As part of the seven-year MFMU Network grant, researchers from Baylor and Texas Children’s Hospital will enroll pregnant and lactating people in multi-site clinical trials and observational studies to improve obstetrical outcomes for patients, such as reducing maternal and infant deaths, preterm births, complications from diabetes and hypertension, and lessen labor and delivery complications. The two main clinical sites for enrollment include Ben Taub Hospital and the Texas Children’s Hospital Pavilion for Women.
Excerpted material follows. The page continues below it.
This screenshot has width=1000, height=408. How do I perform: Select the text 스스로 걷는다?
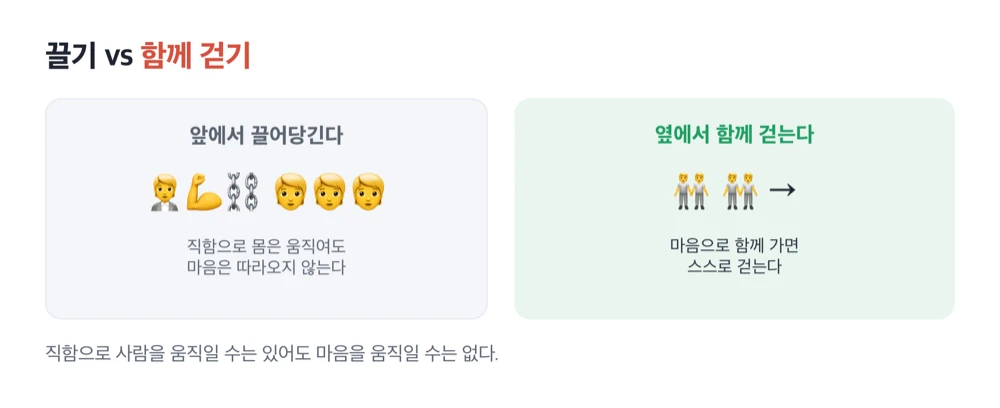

“We have spent the last 15 years building up our obstetrical clinical trial capacities, specifically around high-risk pregnancy care, and leveraging the great history of discovery-based science that Baylor and Texas Children’s are so well known for,” said Dr. Kjersti Aagaard, principal investigator and Henry and Emma Meyer Chair and professor in the Department of Obstetrics and Gynecology and Division of Maternal-Fetal Medicine at Baylor and Texas Children’s Pavilion for Women. “The clinical trials and science that will be conducted as part of the NICHD MFMU will change the practice of obstetrics and improve clinical outcomes for pregnant and lactating people and their newborns here in Texas, across the country and around the world. We are honored to lend to the science and care of the MFMU trials, and provide much-need solutions aimed at improving the level of maternal health care.”

Additional clinical site grant recipients include Brown University/Women & Infants Hospital of Rhode Island, Case Western Reserve University, Columbia University Health Sciences, Duke University, Magee-Women’s Research Institution and Foundation, Northwestern University, Ohio State University, University of Alabama at Birmingham, University of California at San Francisco, University of North Carolina at Chapel Hill, University of Pennsylvania, University of Texas at Houston and University of Utah.